What complicates the issue further, interestingly, is that even if a regulator is able to publicly specify an explicit level of care for filtering false content, because this standard is explicit, disinformation authors can learn to bypass it.
Why? The sheer rate and scale at which users generate and share content means that disinformation is constantly evolving over time as new falsehoods spring up and new groups become targeted. In formal machine learning, this problem falls under the umbrella of performative prediction.
The public care standard, as a result, is likely to become increasingly lax over time, because the regulator, unlike social platforms, does not have access to the data or expertise to update it. And furthermore, because platforms’ model is proprietary, regulatory monitoring will always prove ineffectual at flagging new, evolved forms of disinformation.
In fact, because the platforms are not necessarily incentivized to proactively filter disinformation, I demonstrate that regulatory monitoring can only prompt them to filter content at the publicly-specified level of care, and no more; that is, platforms will only do the bare minimum to avoid penalties for not following this care standard.
Clearly, this scheme is not good enough.

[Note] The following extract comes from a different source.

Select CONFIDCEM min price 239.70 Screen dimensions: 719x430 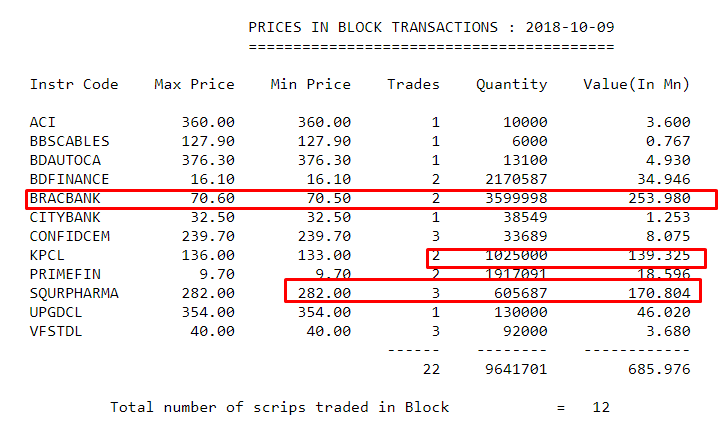(x=324, y=236)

In an ideal world, social platforms constantly filter new forms of disinformation instead of following the more lax regulatory care standard.
If you have been reading up until this point, and are somewhat convinced in the way I’ve laid out the narrative, there is a particular way to make this scheme work. And that is with the regulatory threat of an overreaction, or a stringent public backlash, should there be a harmful consequence due to disinformation.
I’ve described how platforms are quick to filter content once any harm has occurred. In all likelihood, this action is taken to evade liability or future regulation, as the public is less likely to tolerate content from entities responsible for the harm. Effectively, this amounts to an improvement in the regulator-specified standard of care that must be followed by the platforms.
If they believe this standard of care will become very strict as a response to a harmful event, such that compliance possibly results in filtering benign content, social platforms can be incentivized to proactively filter disinformation in order to avoid risking such a scenario.
This result is one of the main takeaways of my formal analysis. Absent this threat of overreaction, there is no way to incentivize or verify social platforms’ prompt filtering of disinformation using only a negligence standard based on a publicly-specified level of care.
Ultimately, the outcome is not ideal because there remains a danger that regulatory overreaction can take the form of censorship. Still, with the scenario of misaligned incentives at hand, the threat of such an overreaction should not be taken off the table as a possible avenue for controlling disinformation using a negligence standard.
Advancing technological means for the quick detection of bogus content is crucial in limiting the harm from disinformation. But these efforts will remain futile if social platforms’ engagement-centric incentives continue to limit adoption and early use.